The Rationale Behind Working Memory Training
The idea that WM capacity is the main limiting factor for performing a wide range of cognitive activities (e.g., Baddeley 2012) has the implication that WM training could not only benefit WM functioning but a wide range of cognitive functions. Thus, in addition to performance improvements on the trained WM tasks and near transfer to other nontrained WM tasks, one might even expect far transfer to a range of alternative functions. For example, given the close relation of WM capacity and fluid intelligence (e.g., Kane et al. 2004) one could assume that WM training might also benefit reasoning. Improving WM functioning even slightly might therefore have enormous practical implications relevant to everyday life, which is why this topic has raised so much attention in several areas of psychology.
Two general mechanisms could mediate transfer effects: Enhanced WM capacity and/or enhanced efficiency using the available WM capacity (cf. von Bastian and Oberauer 2014). Enhancing WM capacity is the traditional goal of WM training and a classic explanation for transfer effects (Klingberg 2010, for a review). Enhanced efficiency has long been considered to be largely material- or process specific, for example, through the acquisition of strategies suited for a specific task paradigm only. Although there is evidence that enhanced efficiency could also work on a more general level, such as faster visual encoding or faster attentional processes (von Bastian and Oberauer 2014), enhancing WM capacity remains the aim and focus of most training studies.

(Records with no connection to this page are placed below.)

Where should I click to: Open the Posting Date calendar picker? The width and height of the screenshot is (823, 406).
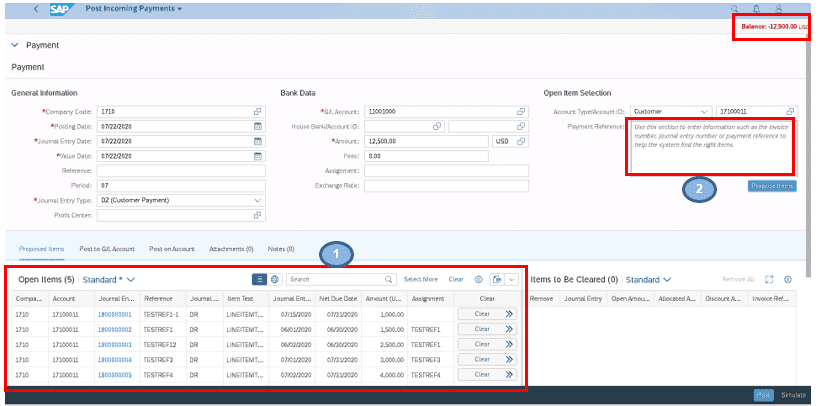point(257,126)
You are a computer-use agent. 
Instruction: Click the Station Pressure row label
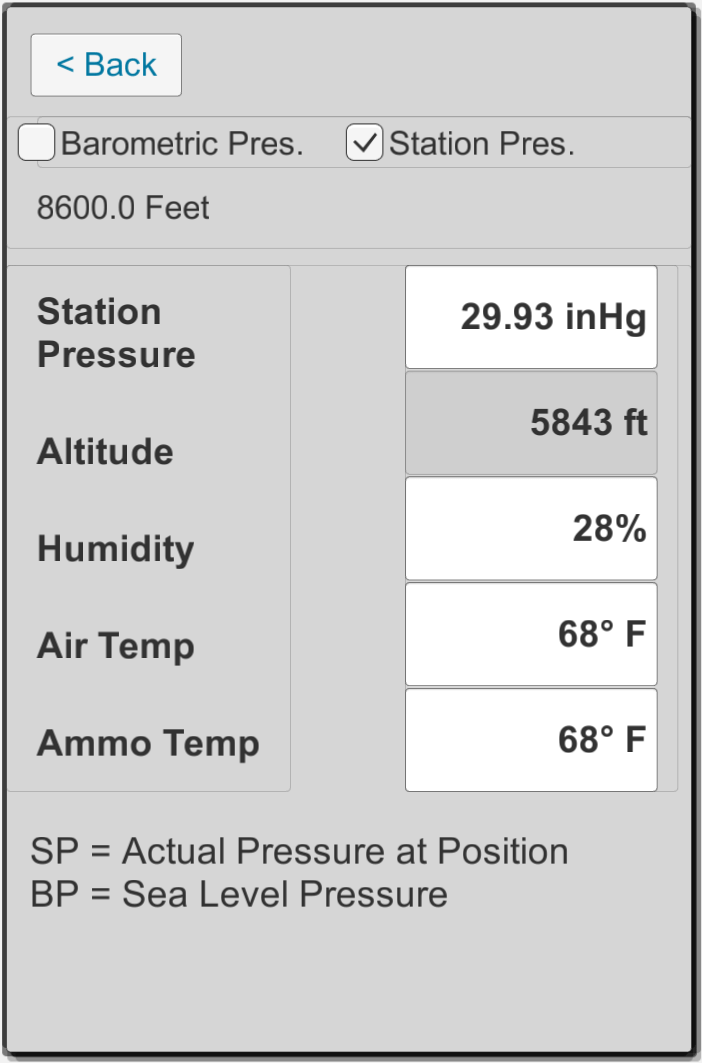(116, 333)
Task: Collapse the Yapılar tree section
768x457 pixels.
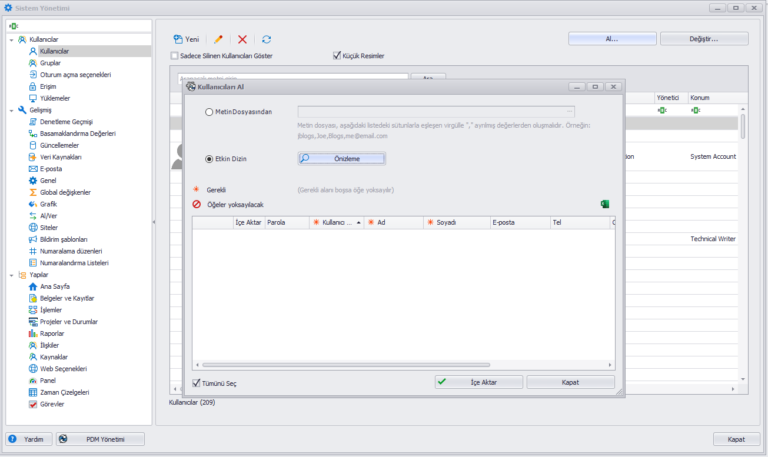Action: (10, 274)
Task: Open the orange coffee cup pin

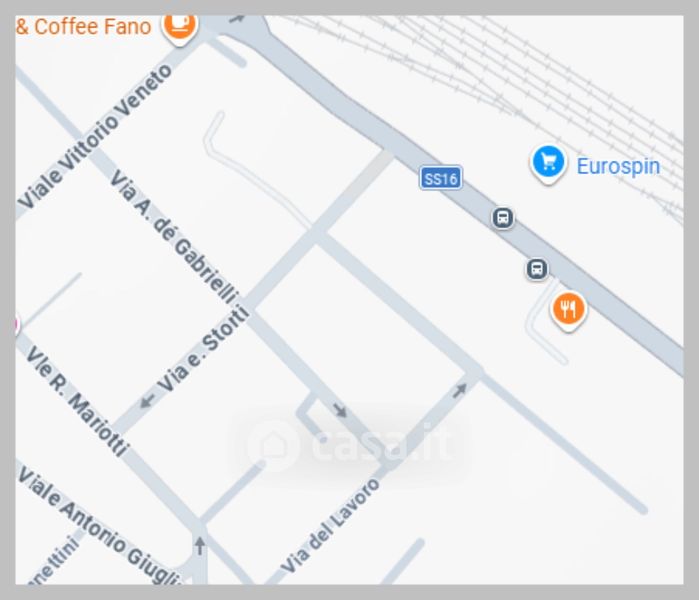Action: click(x=180, y=28)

WM training is assumed to enhance general WM capacity if there is evidence for transfer effects to multiple WM tasks varying in the type of material and mode of testing (Klingberg 2010).

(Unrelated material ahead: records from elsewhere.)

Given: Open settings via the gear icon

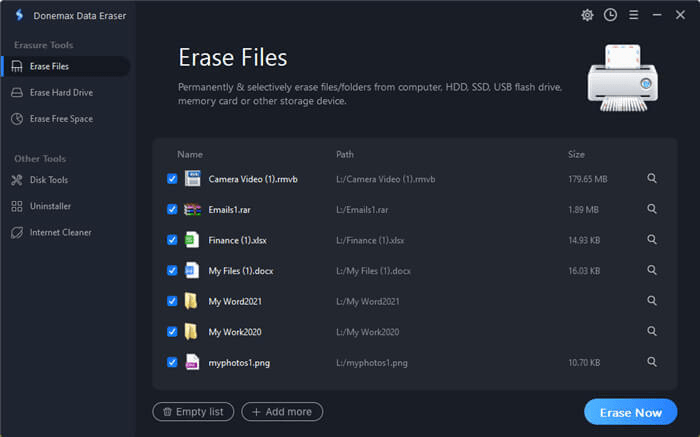Looking at the screenshot, I should click(x=587, y=15).
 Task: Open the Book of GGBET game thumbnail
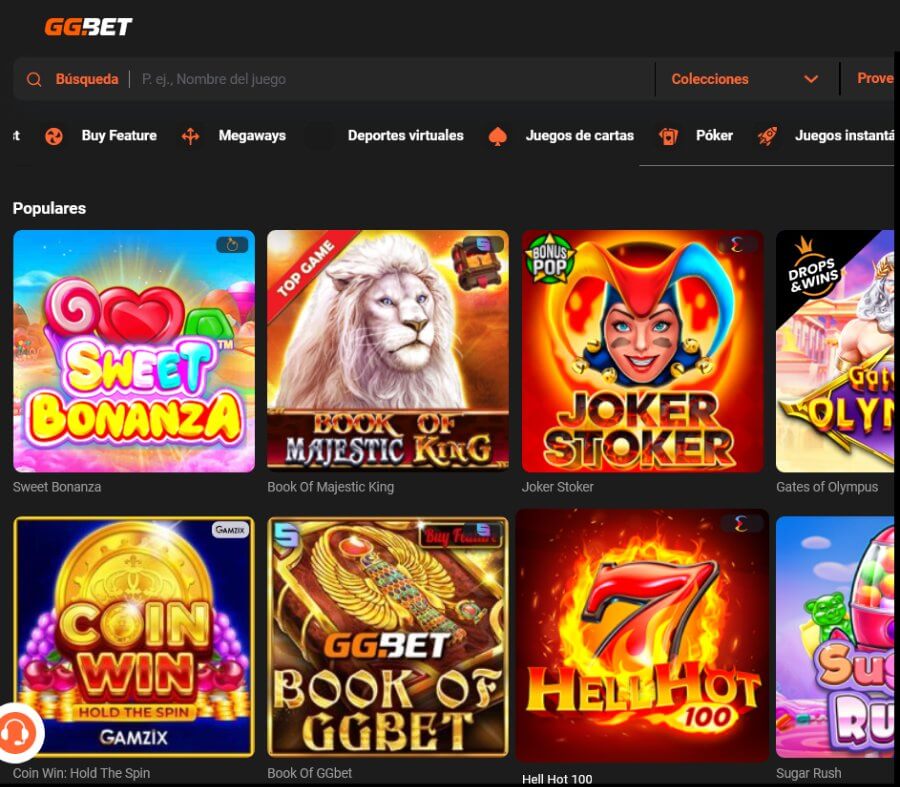point(388,637)
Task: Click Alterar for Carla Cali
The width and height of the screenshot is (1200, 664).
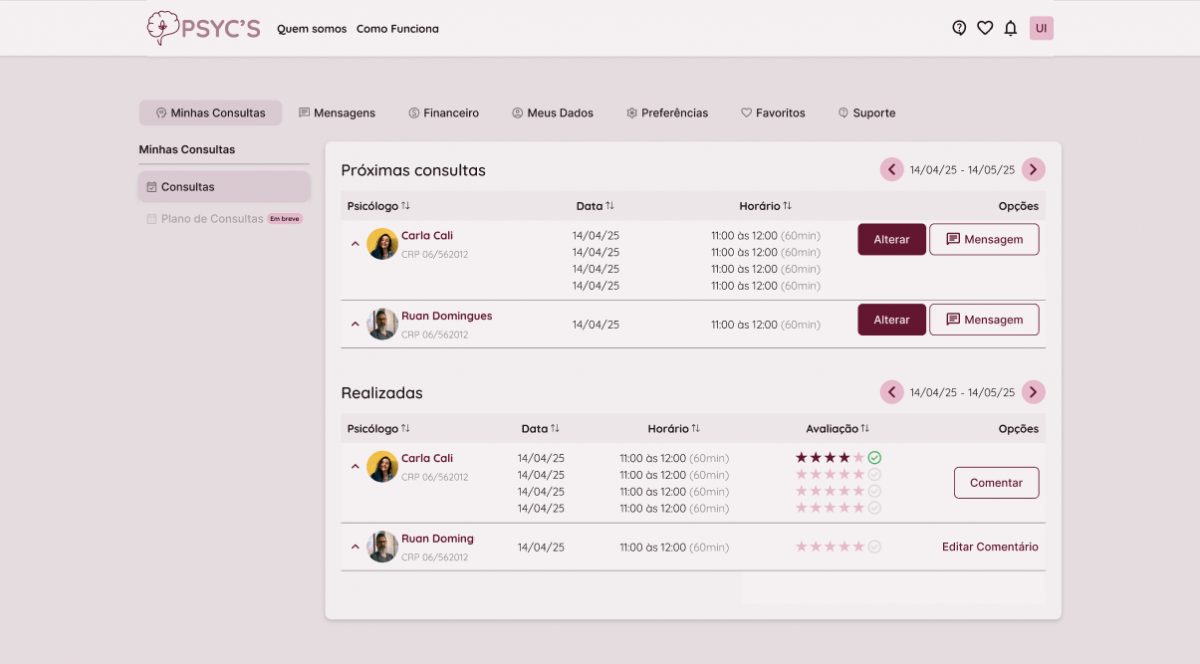Action: pos(891,240)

Enhanced WM capacity can theoretically be explained with training-induced cognitive plasticity (Lövdén et al. 2010; see also Karbach and Kray, this volume). Plasticity denotes that a prolonged mismatch between cognitive resources and situational demands can foster reactive changes in the possible ranges of individual cognitive performance – such as changes in WM capacity (cf. Lövdén et al. 2010). To create a prolonged mismatch, WM training needs to be challenging but manageable with a high degree of effort. No mismatch arises if the WM tasks can either be solved with the existing WM capacity or if they are so frustrating that participants give up. Therefore, WM training groups are often assigned to adaptive task-difficulty conditions to foster plasticity by keeping WM demands perpetually at the individual limit, whereas active control groups are assigned to consistently low WM task-difficulty conditions or tasks tapping on functions alternative to WM (cf. Lövdén et al. 2010).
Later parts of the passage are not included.